Ivry S, Shteinmintz D, Tabenkin H
Dept. of Family Medicine, HaEmek Hospital, Afula.
Harefuah. 2000 Apr 2;138(7):545-7, 614.
Carbamazepine (C) can cause a characteristic hypersensitivity reaction (CHS¿. This multisystem reaction typically presents as fever, mucocutaneous eruption and lymphadenopathy. The syndrome usually develops between 1 week and 3 months after starting therapy, with involvement of the liver, lung, kidney and inappropriate secretion of ADH. The incidence is less than 0.001% in those treated with C and it is diagnosed clinically. With onset of CHS, the drug must be stopped and if there is no improvement, cortico-steroids should be started. When the diagnosis is in doubt, the patch test, lymphocyte transformation test, macrophage migration inhibitor factor, and other tests can be helpful. The pathogenesis is not known. Similar syndromes have been described with phenytoin and phenobarbital. There is clinical and in-vitro evidence of cross reactions between C and phenytoin. It is not known whether the CHS syndrome should be considered a premalignant state, with increased risk for the development of malignant lymphoma.

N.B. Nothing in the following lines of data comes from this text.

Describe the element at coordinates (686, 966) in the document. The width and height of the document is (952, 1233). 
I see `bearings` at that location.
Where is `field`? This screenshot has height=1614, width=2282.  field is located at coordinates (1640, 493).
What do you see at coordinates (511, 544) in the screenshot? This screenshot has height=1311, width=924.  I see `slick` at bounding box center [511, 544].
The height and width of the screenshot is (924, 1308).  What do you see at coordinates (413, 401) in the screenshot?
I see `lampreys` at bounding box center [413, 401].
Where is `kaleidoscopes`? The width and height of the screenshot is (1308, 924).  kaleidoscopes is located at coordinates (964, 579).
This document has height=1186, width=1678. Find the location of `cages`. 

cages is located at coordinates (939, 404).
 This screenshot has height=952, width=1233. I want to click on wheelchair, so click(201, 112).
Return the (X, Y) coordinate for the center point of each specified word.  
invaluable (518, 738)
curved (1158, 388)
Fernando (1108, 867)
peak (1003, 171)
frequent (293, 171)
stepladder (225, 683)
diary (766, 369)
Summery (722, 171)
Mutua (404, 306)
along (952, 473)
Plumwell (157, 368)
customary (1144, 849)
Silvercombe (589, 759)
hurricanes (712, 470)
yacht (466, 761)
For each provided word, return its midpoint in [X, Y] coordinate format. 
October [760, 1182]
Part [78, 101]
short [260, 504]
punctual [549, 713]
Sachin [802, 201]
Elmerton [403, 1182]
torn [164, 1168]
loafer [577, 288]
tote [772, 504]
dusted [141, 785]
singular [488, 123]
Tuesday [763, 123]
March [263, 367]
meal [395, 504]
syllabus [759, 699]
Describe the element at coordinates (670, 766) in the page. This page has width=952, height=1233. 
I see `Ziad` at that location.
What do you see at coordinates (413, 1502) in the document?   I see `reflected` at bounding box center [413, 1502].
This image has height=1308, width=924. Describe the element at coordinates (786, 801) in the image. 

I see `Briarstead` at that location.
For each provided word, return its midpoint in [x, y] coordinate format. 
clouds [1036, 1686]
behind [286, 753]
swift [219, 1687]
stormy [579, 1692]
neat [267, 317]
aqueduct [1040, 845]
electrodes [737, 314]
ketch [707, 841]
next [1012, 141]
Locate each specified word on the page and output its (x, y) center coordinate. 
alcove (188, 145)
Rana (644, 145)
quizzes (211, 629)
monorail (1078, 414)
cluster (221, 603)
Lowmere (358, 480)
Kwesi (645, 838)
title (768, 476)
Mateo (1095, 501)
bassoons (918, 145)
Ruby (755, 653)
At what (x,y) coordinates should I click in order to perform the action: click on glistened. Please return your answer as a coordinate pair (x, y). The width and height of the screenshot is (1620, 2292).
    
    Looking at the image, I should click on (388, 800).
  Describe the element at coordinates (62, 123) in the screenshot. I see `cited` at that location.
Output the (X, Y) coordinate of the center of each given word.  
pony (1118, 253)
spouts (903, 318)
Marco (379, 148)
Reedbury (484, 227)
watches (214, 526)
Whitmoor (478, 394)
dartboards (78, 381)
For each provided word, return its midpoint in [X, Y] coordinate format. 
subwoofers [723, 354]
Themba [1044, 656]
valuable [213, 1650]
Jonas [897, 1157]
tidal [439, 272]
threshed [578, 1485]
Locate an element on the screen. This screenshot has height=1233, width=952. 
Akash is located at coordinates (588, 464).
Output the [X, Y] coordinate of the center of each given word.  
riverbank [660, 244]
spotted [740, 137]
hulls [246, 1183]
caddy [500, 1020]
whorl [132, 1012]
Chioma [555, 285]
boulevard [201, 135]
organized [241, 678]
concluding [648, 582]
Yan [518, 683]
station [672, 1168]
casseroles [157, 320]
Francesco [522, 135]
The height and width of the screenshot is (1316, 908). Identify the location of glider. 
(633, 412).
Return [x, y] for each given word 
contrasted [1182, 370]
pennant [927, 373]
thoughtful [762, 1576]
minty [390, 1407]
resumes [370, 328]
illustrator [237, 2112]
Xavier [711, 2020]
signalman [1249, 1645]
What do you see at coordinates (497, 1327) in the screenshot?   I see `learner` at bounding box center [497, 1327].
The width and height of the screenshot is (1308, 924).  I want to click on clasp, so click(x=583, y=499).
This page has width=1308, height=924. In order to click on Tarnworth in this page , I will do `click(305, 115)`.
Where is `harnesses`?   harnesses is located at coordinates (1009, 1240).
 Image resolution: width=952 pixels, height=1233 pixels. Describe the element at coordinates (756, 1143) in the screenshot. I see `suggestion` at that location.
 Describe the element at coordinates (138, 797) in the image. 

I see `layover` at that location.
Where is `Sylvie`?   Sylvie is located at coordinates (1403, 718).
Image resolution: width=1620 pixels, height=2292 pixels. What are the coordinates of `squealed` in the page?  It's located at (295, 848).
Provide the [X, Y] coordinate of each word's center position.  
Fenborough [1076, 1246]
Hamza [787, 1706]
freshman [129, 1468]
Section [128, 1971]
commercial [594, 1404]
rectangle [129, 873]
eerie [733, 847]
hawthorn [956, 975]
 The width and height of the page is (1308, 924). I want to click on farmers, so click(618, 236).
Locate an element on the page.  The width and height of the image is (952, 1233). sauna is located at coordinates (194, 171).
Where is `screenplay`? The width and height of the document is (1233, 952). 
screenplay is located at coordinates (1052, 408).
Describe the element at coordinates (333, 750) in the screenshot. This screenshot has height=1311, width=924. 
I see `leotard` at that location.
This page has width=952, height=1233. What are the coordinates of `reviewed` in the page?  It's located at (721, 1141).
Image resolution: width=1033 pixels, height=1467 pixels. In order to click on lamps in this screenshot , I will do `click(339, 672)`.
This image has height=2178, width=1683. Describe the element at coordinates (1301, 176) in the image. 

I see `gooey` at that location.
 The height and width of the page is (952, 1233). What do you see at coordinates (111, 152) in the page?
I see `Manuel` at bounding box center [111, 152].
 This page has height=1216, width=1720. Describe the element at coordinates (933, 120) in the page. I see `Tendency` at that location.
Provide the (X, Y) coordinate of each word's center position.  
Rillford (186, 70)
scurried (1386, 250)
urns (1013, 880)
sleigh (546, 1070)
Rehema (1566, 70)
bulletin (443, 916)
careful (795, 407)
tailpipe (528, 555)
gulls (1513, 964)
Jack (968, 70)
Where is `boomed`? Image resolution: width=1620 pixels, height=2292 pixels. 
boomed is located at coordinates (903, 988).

卡马西平(C)可引起一种特征性超敏反应(CHS)。这种多系统反应通常表现为发热、黏膜皮肤疹和淋巴结病。该综合征通常在开始治疗后的1周内至3个月内出现,累及肝脏、肺、肾脏以及抗利尿激素分泌异常。在接受卡马西平治疗的患者中,其发病率低于0.001%,且通过临床诊断。一旦出现CHS,必须停用该药物,若病情无改善,则应开始使用皮质类固醇。当诊断存疑时,斑贴试验、淋巴细胞转化试验、巨噬细胞移动抑制因子及其他检查可能会有所帮助。其发病机制尚不清楚。苯妥英和苯巴比妥也有类似综合征的描述。有临床及体外证据表明卡马西平和苯妥英之间存在交叉反应。目前尚不清楚CHS综合征是否应被视为一种癌前状态,其发生恶性淋巴瘤的风险是否增加。